══ Recorded information
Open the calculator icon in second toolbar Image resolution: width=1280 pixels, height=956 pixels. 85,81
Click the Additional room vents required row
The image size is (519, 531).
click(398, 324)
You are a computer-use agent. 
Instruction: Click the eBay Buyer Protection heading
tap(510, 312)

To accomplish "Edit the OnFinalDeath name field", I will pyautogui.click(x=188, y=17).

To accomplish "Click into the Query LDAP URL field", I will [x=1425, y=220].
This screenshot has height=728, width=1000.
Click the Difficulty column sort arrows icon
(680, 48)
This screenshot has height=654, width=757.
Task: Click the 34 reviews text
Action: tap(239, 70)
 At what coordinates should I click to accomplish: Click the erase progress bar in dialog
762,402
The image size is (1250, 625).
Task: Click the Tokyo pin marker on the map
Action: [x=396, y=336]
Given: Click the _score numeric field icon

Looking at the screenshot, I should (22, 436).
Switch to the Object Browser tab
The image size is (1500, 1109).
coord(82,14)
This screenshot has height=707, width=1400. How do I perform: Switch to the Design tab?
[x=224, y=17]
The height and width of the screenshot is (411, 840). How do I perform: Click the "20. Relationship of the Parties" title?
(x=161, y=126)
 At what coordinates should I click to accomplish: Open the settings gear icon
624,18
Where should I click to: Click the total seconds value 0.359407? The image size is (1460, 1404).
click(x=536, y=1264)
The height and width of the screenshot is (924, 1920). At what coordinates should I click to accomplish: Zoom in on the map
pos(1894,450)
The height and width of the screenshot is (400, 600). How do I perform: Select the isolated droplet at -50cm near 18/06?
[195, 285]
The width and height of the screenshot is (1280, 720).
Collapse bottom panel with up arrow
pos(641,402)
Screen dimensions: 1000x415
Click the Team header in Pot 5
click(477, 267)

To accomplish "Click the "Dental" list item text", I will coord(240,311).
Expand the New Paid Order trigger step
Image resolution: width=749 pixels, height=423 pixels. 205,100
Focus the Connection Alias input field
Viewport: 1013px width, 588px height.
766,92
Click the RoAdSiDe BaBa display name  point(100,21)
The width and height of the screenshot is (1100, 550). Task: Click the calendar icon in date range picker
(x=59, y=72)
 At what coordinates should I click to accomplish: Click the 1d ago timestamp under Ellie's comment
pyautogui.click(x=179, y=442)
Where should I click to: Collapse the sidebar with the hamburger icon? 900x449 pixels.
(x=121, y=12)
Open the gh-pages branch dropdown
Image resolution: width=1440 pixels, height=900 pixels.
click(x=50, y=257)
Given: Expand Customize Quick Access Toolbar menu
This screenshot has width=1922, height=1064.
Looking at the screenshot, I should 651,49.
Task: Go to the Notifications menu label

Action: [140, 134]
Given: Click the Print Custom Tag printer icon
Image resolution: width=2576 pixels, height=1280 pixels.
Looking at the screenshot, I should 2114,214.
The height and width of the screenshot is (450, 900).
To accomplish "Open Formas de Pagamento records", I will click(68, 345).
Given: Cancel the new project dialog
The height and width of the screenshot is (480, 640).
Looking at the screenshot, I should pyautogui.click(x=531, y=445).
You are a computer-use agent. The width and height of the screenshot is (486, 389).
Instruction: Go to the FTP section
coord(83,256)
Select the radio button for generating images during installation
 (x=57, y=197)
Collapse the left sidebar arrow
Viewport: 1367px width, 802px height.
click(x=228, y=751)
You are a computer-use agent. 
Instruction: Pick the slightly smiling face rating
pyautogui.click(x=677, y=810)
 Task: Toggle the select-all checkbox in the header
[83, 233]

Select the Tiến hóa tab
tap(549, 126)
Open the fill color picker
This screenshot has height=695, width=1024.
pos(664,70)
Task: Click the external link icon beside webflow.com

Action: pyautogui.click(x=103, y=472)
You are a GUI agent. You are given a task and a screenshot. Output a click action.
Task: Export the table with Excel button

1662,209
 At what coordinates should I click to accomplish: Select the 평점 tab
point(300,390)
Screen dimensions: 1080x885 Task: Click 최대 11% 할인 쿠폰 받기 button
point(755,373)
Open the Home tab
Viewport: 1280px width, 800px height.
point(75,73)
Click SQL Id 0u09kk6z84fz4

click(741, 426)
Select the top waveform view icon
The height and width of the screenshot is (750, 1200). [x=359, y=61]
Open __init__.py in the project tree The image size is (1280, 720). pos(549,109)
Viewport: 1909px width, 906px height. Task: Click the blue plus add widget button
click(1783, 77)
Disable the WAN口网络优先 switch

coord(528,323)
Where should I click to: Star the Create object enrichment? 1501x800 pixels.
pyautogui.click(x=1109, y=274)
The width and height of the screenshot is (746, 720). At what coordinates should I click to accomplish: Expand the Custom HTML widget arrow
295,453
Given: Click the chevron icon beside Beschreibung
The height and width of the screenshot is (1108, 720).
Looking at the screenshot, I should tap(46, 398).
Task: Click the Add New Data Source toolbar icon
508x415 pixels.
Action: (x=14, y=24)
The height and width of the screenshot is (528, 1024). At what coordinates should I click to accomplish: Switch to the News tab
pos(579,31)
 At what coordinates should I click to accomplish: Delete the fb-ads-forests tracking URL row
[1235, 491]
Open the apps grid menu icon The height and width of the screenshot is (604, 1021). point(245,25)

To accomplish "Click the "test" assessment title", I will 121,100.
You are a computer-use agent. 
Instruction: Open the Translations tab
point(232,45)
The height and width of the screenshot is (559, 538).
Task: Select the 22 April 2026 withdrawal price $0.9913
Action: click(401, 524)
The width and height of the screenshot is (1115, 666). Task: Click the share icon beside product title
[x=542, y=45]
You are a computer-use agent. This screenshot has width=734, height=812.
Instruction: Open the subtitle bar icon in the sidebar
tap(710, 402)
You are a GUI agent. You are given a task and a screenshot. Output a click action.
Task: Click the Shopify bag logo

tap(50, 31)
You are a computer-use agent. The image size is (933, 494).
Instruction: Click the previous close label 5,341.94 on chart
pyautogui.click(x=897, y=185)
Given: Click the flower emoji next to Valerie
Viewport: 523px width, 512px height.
════
Directions for this task
Reproduce the data exactly, omitting nothing.

Exercise solution
Open the calculator icon in second toolbar Image resolution: width=1280 pixels, height=956 pixels. 85,81
Click the Additional room vents required row
The image size is (519, 531).
click(398, 324)
You are a computer-use agent. 
Instruction: Click the eBay Buyer Protection heading
tap(510, 312)

To accomplish "Edit the OnFinalDeath name field", I will pyautogui.click(x=188, y=17).

To accomplish "Click into the Query LDAP URL field", I will [x=1425, y=220].
This screenshot has height=728, width=1000.
Click the Difficulty column sort arrows icon
(680, 48)
This screenshot has height=654, width=757.
Task: Click the 34 reviews text
Action: tap(239, 70)
 At what coordinates should I click to accomplish: Click the erase progress bar in dialog
762,402
The image size is (1250, 625).
Task: Click the Tokyo pin marker on the map
Action: [x=396, y=336]
Given: Click the _score numeric field icon

Looking at the screenshot, I should (22, 436).
Switch to the Object Browser tab
The image size is (1500, 1109).
coord(82,14)
This screenshot has height=707, width=1400. How do I perform: Switch to the Design tab?
[x=224, y=17]
The height and width of the screenshot is (411, 840). How do I perform: Click the "20. Relationship of the Parties" title?
(x=161, y=126)
 At what coordinates should I click to accomplish: Open the settings gear icon
624,18
Where should I click to: Click the total seconds value 0.359407? The image size is (1460, 1404).
click(x=536, y=1264)
The height and width of the screenshot is (924, 1920). At what coordinates should I click to accomplish: Zoom in on the map
pos(1894,450)
The height and width of the screenshot is (400, 600). How do I perform: Select the isolated droplet at -50cm near 18/06?
[195, 285]
The width and height of the screenshot is (1280, 720).
Collapse bottom panel with up arrow
pos(641,402)
Screen dimensions: 1000x415
Click the Team header in Pot 5
click(477, 267)

To accomplish "Click the "Dental" list item text", I will coord(240,311).
Expand the New Paid Order trigger step
Image resolution: width=749 pixels, height=423 pixels. 205,100
Focus the Connection Alias input field
Viewport: 1013px width, 588px height.
766,92
Click the RoAdSiDe BaBa display name  point(100,21)
The width and height of the screenshot is (1100, 550). Task: Click the calendar icon in date range picker
(x=59, y=72)
 At what coordinates should I click to accomplish: Click the 1d ago timestamp under Ellie's comment
pyautogui.click(x=179, y=442)
Where should I click to: Collapse the sidebar with the hamburger icon? 900x449 pixels.
(x=121, y=12)
Open the gh-pages branch dropdown
Image resolution: width=1440 pixels, height=900 pixels.
click(x=50, y=257)
Given: Expand Customize Quick Access Toolbar menu
This screenshot has width=1922, height=1064.
Looking at the screenshot, I should 651,49.
Task: Go to the Notifications menu label

Action: [140, 134]
Given: Click the Print Custom Tag printer icon
Image resolution: width=2576 pixels, height=1280 pixels.
Looking at the screenshot, I should 2114,214.
The height and width of the screenshot is (450, 900).
To accomplish "Open Formas de Pagamento records", I will click(68, 345).
Given: Cancel the new project dialog
The height and width of the screenshot is (480, 640).
Looking at the screenshot, I should pyautogui.click(x=531, y=445).
You are a computer-use agent. The width and height of the screenshot is (486, 389).
Instruction: Go to the FTP section
coord(83,256)
Select the radio button for generating images during installation
 (x=57, y=197)
Collapse the left sidebar arrow
Viewport: 1367px width, 802px height.
click(x=228, y=751)
You are a computer-use agent. 
Instruction: Pick the slightly smiling face rating
pyautogui.click(x=677, y=810)
 Task: Toggle the select-all checkbox in the header
[83, 233]

Select the Tiến hóa tab
tap(549, 126)
Open the fill color picker
This screenshot has height=695, width=1024.
pos(664,70)
Task: Click the external link icon beside webflow.com

Action: pyautogui.click(x=103, y=472)
You are a GUI agent. You are given a task and a screenshot. Output a click action.
Task: Export the table with Excel button

1662,209
 At what coordinates should I click to accomplish: Select the 평점 tab
point(300,390)
Screen dimensions: 1080x885 Task: Click 최대 11% 할인 쿠폰 받기 button
point(755,373)
Open the Home tab
Viewport: 1280px width, 800px height.
point(75,73)
Click SQL Id 0u09kk6z84fz4

click(741, 426)
Select the top waveform view icon
The height and width of the screenshot is (750, 1200). [x=359, y=61]
Open __init__.py in the project tree The image size is (1280, 720). pos(549,109)
Viewport: 1909px width, 906px height. Task: Click the blue plus add widget button
click(1783, 77)
Disable the WAN口网络优先 switch

coord(528,323)
Where should I click to: Star the Create object enrichment? 1501x800 pixels.
pyautogui.click(x=1109, y=274)
The width and height of the screenshot is (746, 720). At what coordinates should I click to accomplish: Expand the Custom HTML widget arrow
295,453
Given: Click the chevron icon beside Beschreibung
The height and width of the screenshot is (1108, 720).
Looking at the screenshot, I should tap(46, 398).
Task: Click the Add New Data Source toolbar icon
508x415 pixels.
Action: (x=14, y=24)
The height and width of the screenshot is (528, 1024). At what coordinates should I click to accomplish: Switch to the News tab
pos(579,31)
 At what coordinates should I click to accomplish: Delete the fb-ads-forests tracking URL row
[1235, 491]
Open the apps grid menu icon The height and width of the screenshot is (604, 1021). point(245,25)

To accomplish "Click the "test" assessment title", I will 121,100.
You are a computer-use agent. 
Instruction: Open the Translations tab
point(232,45)
The height and width of the screenshot is (559, 538).
Task: Select the 22 April 2026 withdrawal price $0.9913
Action: click(401, 524)
The width and height of the screenshot is (1115, 666). Task: Click the share icon beside product title
[x=542, y=45]
You are a computer-use agent. This screenshot has width=734, height=812.
Instruction: Open the subtitle bar icon in the sidebar
tap(710, 402)
You are a GUI agent. You are given a task and a screenshot. Output a click action.
Task: Click the Shopify bag logo

tap(50, 31)
You are a computer-use agent. The image size is (933, 494).
Instruction: Click the previous close label 5,341.94 on chart
pyautogui.click(x=897, y=185)
Given: Click the flower emoji next to Valerie
Viewport: 523px width, 512px height.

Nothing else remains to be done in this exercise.